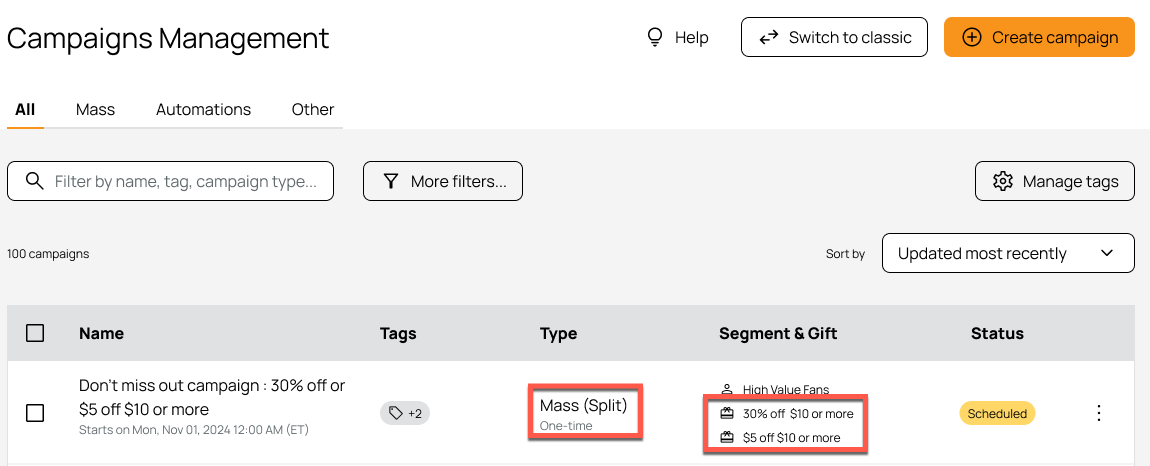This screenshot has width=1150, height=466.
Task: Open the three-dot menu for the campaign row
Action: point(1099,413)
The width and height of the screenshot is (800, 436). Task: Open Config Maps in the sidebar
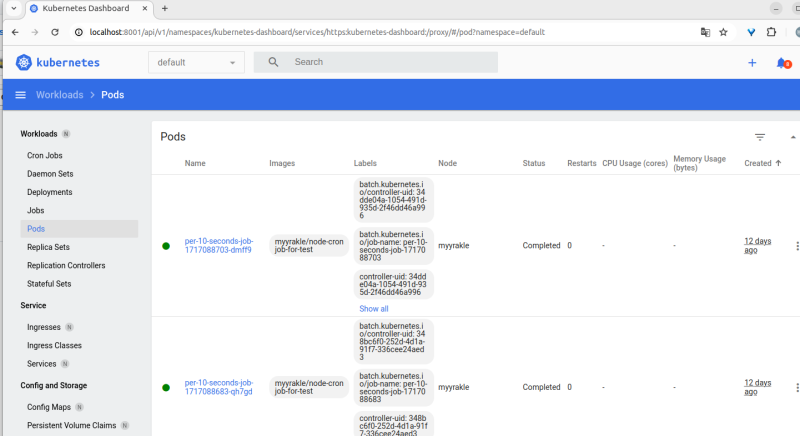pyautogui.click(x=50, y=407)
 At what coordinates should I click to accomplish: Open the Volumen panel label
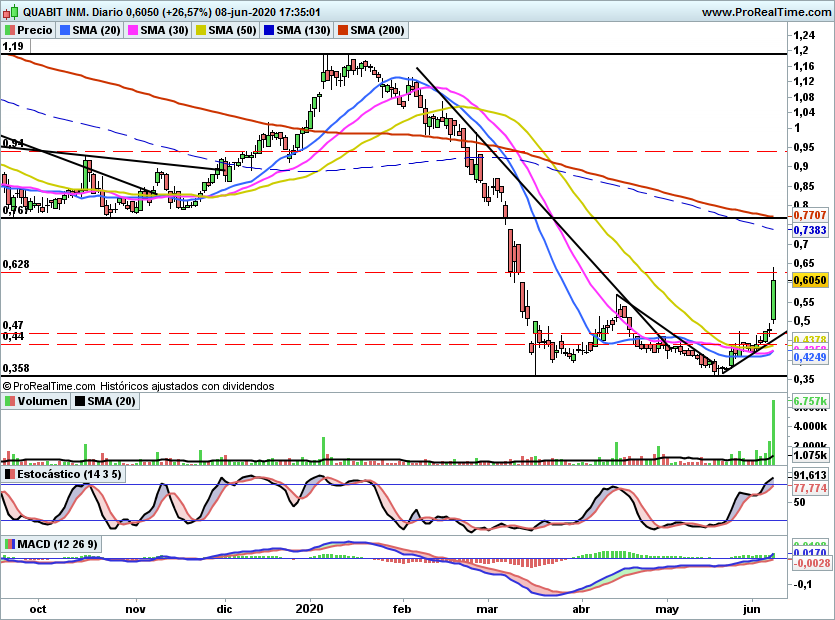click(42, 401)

──────────────────────────────

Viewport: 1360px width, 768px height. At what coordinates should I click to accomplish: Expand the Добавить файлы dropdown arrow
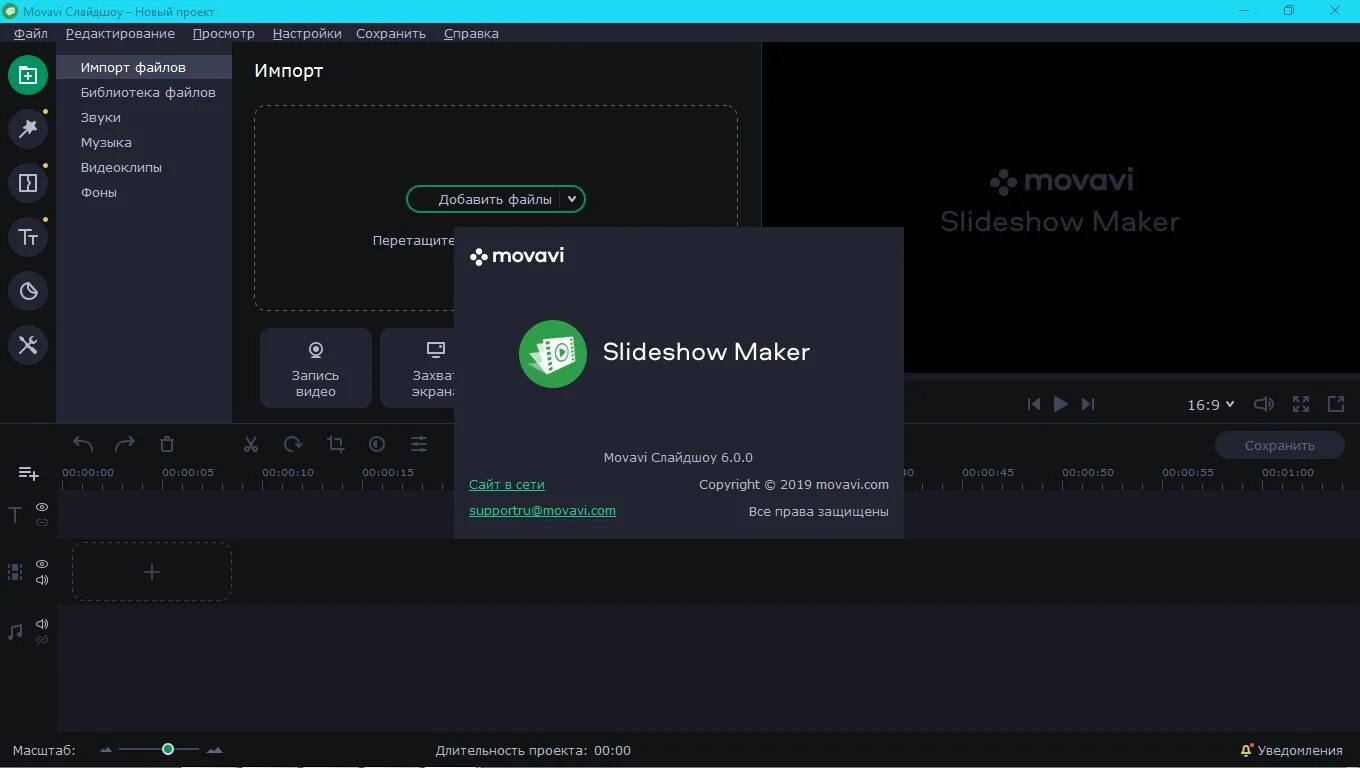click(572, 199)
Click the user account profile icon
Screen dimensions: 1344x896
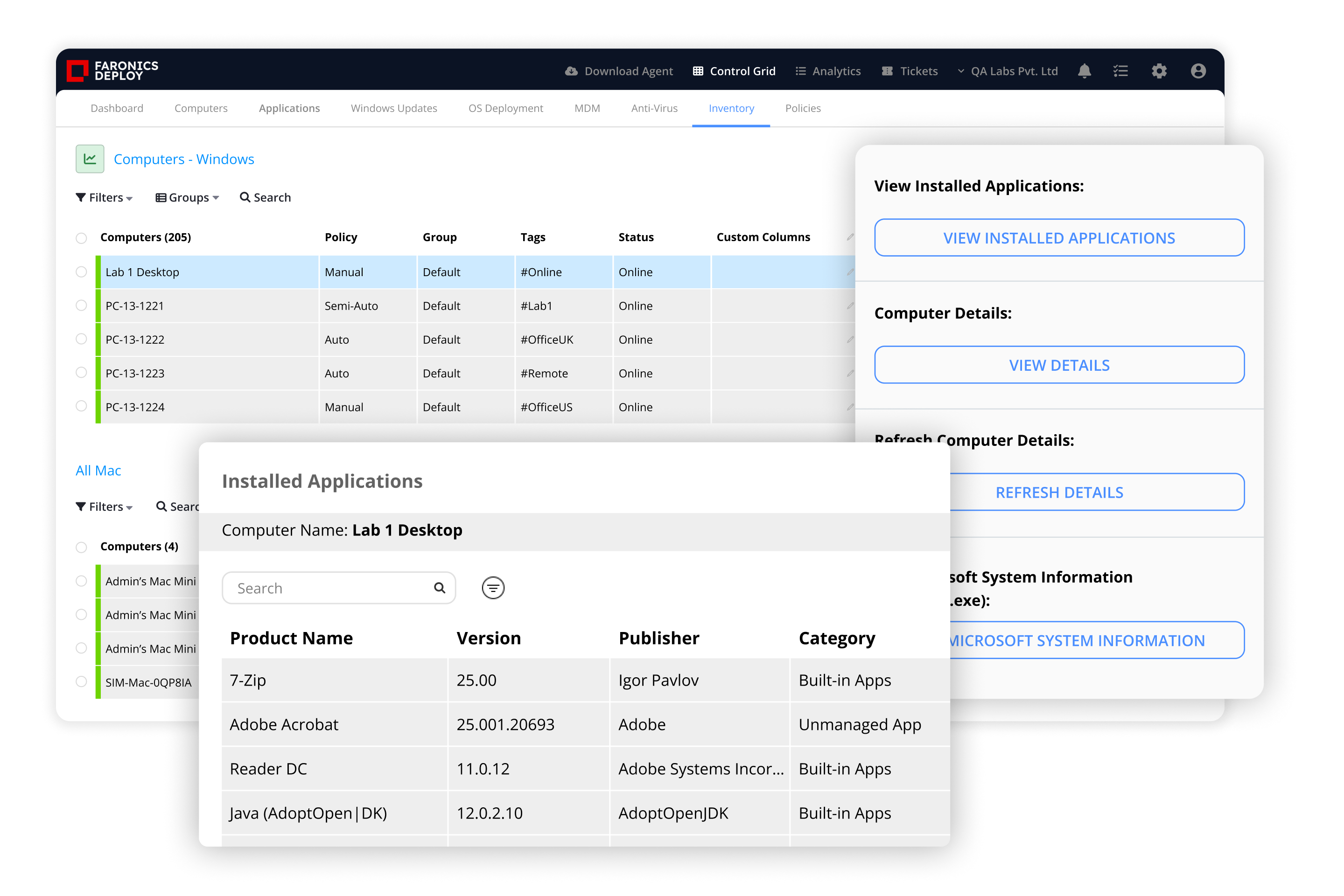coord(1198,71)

──────────────────────────────

▶ _WORK INSTRUCTIONS_:
Please write out the material above exactly, starting with the line that contains "This screenshot has width=1150, height=466." and going on through the line that contains "click(42, 401)", leaving out the pictures.

▶ _THE COMPLETED TASK_:
This screenshot has width=1150, height=466.
Task: Open the three-dot menu for the campaign row
Action: point(1099,413)
The width and height of the screenshot is (800, 436). Task: Open Config Maps in the sidebar
pyautogui.click(x=50, y=407)
 At what coordinates should I click to accomplish: Open the Volumen panel label
click(42, 401)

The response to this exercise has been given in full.